AIM OF THE TASK =
Rewrite the lines of the records between the line holding "has width=997, height=499." and the line holding "The height and width of the screenshot is (1000, 796).", inclusive, substituting "What is the location of" for "Where is" and keeping everything else the same.

Segment Start: SOURCE INFORMATION

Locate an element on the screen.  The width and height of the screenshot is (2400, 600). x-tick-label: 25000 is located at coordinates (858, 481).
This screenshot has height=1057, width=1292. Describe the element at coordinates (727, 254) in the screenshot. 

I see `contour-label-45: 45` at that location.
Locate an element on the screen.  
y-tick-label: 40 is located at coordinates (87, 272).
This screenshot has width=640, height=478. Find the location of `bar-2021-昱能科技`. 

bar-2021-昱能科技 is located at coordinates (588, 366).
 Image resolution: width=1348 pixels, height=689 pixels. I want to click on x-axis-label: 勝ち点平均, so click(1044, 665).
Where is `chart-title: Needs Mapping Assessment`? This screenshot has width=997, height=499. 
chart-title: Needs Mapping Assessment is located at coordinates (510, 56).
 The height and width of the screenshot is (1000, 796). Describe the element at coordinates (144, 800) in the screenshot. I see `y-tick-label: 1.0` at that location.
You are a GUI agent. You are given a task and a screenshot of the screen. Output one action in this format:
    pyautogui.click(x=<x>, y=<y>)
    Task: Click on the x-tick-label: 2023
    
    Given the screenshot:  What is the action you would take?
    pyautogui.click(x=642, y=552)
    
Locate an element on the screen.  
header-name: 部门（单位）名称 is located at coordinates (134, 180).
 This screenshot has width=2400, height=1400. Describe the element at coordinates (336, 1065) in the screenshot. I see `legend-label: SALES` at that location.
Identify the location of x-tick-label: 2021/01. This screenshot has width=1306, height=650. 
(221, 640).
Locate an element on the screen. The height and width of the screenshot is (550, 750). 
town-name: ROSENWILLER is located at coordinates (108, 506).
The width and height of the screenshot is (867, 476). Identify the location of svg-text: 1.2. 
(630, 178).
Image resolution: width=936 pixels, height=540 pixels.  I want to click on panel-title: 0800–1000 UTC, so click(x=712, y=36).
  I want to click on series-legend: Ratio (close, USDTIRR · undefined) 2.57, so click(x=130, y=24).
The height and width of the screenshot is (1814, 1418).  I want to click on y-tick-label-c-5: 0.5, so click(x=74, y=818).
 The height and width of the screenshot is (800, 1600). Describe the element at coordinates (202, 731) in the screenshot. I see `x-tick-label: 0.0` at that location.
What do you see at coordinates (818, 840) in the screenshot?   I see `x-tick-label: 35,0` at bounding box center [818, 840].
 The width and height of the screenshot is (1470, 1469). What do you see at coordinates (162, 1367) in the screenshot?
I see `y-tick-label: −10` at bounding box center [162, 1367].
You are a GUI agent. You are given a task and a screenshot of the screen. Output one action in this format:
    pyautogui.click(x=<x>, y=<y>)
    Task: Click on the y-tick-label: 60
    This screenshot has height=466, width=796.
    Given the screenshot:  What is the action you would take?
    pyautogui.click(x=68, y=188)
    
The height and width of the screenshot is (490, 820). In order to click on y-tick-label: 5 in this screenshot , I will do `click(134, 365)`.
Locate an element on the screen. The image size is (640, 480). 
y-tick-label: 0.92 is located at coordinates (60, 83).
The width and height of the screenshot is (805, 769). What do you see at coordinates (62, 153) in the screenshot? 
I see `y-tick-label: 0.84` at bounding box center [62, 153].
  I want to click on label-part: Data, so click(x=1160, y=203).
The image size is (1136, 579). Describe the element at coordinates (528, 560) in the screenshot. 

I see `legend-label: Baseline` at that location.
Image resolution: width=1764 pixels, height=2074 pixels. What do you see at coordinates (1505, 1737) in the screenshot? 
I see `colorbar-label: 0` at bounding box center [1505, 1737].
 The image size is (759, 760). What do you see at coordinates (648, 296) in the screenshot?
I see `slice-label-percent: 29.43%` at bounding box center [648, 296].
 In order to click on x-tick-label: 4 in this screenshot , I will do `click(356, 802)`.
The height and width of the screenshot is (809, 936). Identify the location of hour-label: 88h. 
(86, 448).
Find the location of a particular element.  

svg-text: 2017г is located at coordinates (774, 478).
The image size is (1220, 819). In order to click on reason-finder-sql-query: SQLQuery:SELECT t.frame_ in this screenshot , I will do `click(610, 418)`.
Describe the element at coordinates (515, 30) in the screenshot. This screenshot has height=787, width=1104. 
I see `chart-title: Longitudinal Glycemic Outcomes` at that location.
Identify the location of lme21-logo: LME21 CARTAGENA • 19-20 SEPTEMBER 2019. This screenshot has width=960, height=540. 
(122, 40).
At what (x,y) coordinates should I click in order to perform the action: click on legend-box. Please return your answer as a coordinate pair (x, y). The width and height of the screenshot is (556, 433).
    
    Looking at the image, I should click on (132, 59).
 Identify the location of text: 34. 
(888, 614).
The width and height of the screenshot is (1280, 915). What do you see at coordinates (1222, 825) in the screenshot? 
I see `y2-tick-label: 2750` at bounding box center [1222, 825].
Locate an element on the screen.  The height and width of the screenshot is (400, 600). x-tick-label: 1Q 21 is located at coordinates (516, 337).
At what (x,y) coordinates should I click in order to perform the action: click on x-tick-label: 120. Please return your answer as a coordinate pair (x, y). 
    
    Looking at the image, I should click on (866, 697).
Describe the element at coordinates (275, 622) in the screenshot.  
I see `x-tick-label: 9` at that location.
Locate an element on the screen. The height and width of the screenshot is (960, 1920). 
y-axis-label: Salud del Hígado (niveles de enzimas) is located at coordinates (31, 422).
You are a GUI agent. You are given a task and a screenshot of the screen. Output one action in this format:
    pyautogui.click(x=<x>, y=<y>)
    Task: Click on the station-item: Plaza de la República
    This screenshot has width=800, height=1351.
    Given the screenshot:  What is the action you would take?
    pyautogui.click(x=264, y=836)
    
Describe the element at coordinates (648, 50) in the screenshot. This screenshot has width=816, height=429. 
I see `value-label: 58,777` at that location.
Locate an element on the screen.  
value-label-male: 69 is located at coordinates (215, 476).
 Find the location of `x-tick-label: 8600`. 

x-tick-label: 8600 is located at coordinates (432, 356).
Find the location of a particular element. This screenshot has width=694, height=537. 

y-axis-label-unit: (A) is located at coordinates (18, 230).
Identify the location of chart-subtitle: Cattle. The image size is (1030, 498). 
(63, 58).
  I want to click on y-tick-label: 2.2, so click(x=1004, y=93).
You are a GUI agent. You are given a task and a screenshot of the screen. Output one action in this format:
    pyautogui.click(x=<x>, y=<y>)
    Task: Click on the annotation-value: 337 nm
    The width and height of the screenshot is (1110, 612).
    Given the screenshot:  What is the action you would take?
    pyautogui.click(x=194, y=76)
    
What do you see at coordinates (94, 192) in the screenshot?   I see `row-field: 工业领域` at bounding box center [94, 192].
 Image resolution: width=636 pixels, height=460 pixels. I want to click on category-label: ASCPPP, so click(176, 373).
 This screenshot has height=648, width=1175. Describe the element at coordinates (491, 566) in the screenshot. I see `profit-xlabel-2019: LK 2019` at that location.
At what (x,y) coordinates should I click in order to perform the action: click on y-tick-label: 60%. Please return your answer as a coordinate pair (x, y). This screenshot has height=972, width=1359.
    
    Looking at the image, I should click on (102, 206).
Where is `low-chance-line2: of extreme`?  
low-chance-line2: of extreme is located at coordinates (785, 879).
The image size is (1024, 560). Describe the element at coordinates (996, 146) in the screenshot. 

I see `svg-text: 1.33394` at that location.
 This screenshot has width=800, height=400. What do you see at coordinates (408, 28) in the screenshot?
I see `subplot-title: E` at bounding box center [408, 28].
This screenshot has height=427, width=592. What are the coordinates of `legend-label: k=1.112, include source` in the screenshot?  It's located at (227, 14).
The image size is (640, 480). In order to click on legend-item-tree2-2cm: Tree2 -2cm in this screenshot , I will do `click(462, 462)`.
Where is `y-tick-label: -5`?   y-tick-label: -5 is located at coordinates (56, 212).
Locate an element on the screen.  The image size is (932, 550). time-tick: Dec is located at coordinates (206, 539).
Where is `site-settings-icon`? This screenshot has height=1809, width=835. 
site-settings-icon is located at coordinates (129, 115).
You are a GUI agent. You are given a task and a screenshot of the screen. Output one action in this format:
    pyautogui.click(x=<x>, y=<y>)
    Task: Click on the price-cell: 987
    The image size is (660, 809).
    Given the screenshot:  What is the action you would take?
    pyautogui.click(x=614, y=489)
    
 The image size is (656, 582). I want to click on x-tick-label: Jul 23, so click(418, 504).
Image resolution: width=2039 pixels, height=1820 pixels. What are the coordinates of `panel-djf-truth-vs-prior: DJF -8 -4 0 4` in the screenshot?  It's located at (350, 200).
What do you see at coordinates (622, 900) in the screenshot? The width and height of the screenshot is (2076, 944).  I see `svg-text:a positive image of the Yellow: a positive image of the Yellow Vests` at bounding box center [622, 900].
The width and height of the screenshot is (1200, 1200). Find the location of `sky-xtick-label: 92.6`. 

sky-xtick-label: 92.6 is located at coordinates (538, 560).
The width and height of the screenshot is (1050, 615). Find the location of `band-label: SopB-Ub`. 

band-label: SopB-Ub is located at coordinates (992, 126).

Segment End: SOURCE INFORMATION

RESPONSE BELOW =
What is the location of `chart-title: Needs Mapping Assessment`? This screenshot has width=997, height=499. 
chart-title: Needs Mapping Assessment is located at coordinates (510, 56).
 The height and width of the screenshot is (1000, 796). Describe the element at coordinates (144, 800) in the screenshot. I see `y-tick-label: 1.0` at that location.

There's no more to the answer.